Le parole del “Sultano” giungono dopo che già la scorsa settimana aveva annunciato una nuova offensiva turca contro le Unità di protezione popolare curde (Ypg) a est del fiume Eufrate (nord della Siria). Per Ankara, infatti, le Ypg sono forze “terroriste” in quanto braccio siriano del Partito dei Lavoratori del Kurdistan (Pkk), organizzazione terrorista anche per Usa e Unione Europea (ma non lo sono le Ypg) contro cui Ankara è in guerra dal 1984.
L’avanzata turca è però in stand by per il momento per due motivi: innanzitutto le unità curde costituiscono la base fondamentale delle Forze democratiche siriane (Fds) sostenute dagli Stati Unite nella lotta contro lo Stato Islamico (Is) nella parte nord orientale del Paese. Inoltre a est dell’Eufrate ci sono anche le truppe americane (sono presenti circa 2.000 soldati a stelle e strisce nell’area). Erdogan ha parlato venerdì a telefono con Trump e con lui ha parlato di “un coordinamento più effettivo in Siria” tra i loro due paesi. In un discorso televisivo il leader turco non ha poi usato giri di parole: “Ho parlato con Trump. I terroristi se ne devono andare dalla parte orientale dell’Eufrate altrimenti li rimuoveremo noi”.

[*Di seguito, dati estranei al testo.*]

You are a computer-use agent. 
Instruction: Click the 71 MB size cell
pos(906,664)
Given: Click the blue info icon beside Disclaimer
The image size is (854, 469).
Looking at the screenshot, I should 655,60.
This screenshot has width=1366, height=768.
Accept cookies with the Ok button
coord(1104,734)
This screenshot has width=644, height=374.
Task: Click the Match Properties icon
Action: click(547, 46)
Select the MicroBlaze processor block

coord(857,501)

Il “Sultano” è consapevole però che avanzare nel Rojava curdo e distruggere il progetto del confederalismo democratico non può non avvenire senza previa luce verde data dagli americani. “Siccome siamo partner strategici con gli Usa, noi dobbiamo fare quello che è necessario. Ma loro devono adempiere alle promesse”. Quali siano queste rassicurazioni di Washington non è chiaro. Di certo c’è che la recente decisione dell’amministrazione Trump di creare punti di osservazioni nel nord della Siria con l’obiettivo di prevenire scontri tra l’esercito turco e le Ypg non è stata accolta con molto entusiasmo dalla Turchia che ha già lanciato due operazioni militari in Siria. La prima nell’agosto 2016 ufficialmente in sostegno dei “ribelli” siriani contro il “califfato islamico” (Is); la seconda nel gennaio 2018 contro i curdi di Afrin (uno dei tre cantoni del Rojava, situato nella Siria nord-occidentale) piegati dalle forze turco-siriane dopo 3 mesi di resistenza.

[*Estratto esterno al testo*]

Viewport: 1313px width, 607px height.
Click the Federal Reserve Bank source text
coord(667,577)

E se a frenare per il momento gli impulsi bellici turchi sono gli americani, a spingere per un’offensiva sono i gruppi della variegata opposizione siriana islamista riuniti nel Fronte di Liberazione Nazionale (Nlf) della città nord occidentale di Idlib. Ieri, infatti, in una nota l’Nlf ha fatto sapere che sosterrà l’offensiva perché “il regime siriano ha creato un’ambiente adatto per i gruppi terroristi. Pertanto appoggiamo ogni operazione che mira a garantire la stabilità regionale, a porre fine alla presenza terrorista e a permettere il ritorno degli sfollati alle loro case. Non permetteremo ad alcun gruppo – siano essi del Pkk/Ypg o ad altri – di dividere il nostro Paese”.

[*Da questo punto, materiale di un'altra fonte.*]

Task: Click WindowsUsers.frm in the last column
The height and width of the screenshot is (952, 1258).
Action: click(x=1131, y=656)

Mentre proseguono le minacce turche di invasione ad est, intanto, l’inviato speciale delle Nazioni Unite in Siria Staffan de Mistura è pronto a incontrare oggi a Ginevra i ministri degli esteri d’Iran, Russia e Turchia per discutere con loro della formazione di una nuova commissione “credibile, equilibrata e inclusiva” che possa scrivere una nuova costituzione siriana. Ieri i rappresentanti dei tre stati (i primi due sostengono il presidente siriano al-Asad mentre il terzo sostiene l’opposizione siriana per lo più islamista), hanno dichiarato di essere vicini ad una intesa. De Mistura, che a fine anno lascerà il suo ruolo di inviato speciale per la Siria, sta cercando da gennaio di giungere ad una accordo sui 150 membri della commissione. A suo giudizio, infatti, questo è il primo passo da compiere per realizzare poi progressi politici. Sia al-Asad che la variegata opposizione hanno dato rispettivamente 50 nomi. Il problema è dato dagli altri 50 nominativi presi dalla società civile e “indipendenti” su cui non c’è ancora accordo.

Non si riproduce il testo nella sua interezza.